SHORT TASK =
Reproduce every line of the material below verbatim, with no changes.

= = = = = = =

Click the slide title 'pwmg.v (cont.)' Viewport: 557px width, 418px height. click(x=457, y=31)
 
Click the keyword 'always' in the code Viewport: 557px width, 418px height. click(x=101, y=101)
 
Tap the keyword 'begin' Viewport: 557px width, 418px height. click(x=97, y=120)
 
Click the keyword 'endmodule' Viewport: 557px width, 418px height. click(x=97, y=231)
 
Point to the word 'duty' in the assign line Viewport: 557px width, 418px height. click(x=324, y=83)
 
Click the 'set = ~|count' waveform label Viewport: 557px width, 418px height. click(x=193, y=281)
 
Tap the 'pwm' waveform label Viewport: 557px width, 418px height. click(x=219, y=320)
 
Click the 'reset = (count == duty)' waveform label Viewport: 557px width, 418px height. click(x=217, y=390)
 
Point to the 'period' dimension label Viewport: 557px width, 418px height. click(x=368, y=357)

= = = = = = =

ANSWER =
Click the slide title 'pwmg.v (cont.)' Viewport: 557px width, 418px height. click(x=457, y=31)
 
Click the keyword 'always' in the code Viewport: 557px width, 418px height. click(x=101, y=101)
 
Tap the keyword 'begin' Viewport: 557px width, 418px height. click(x=97, y=120)
 
Click the keyword 'endmodule' Viewport: 557px width, 418px height. click(x=97, y=231)
 
Point to the word 'duty' in the assign line Viewport: 557px width, 418px height. click(x=324, y=83)
 
Click the 'set = ~|count' waveform label Viewport: 557px width, 418px height. click(x=193, y=281)
 
Tap the 'pwm' waveform label Viewport: 557px width, 418px height. click(x=219, y=320)
 
Click the 'reset = (count == duty)' waveform label Viewport: 557px width, 418px height. click(x=217, y=390)
 
Point to the 'period' dimension label Viewport: 557px width, 418px height. click(x=368, y=357)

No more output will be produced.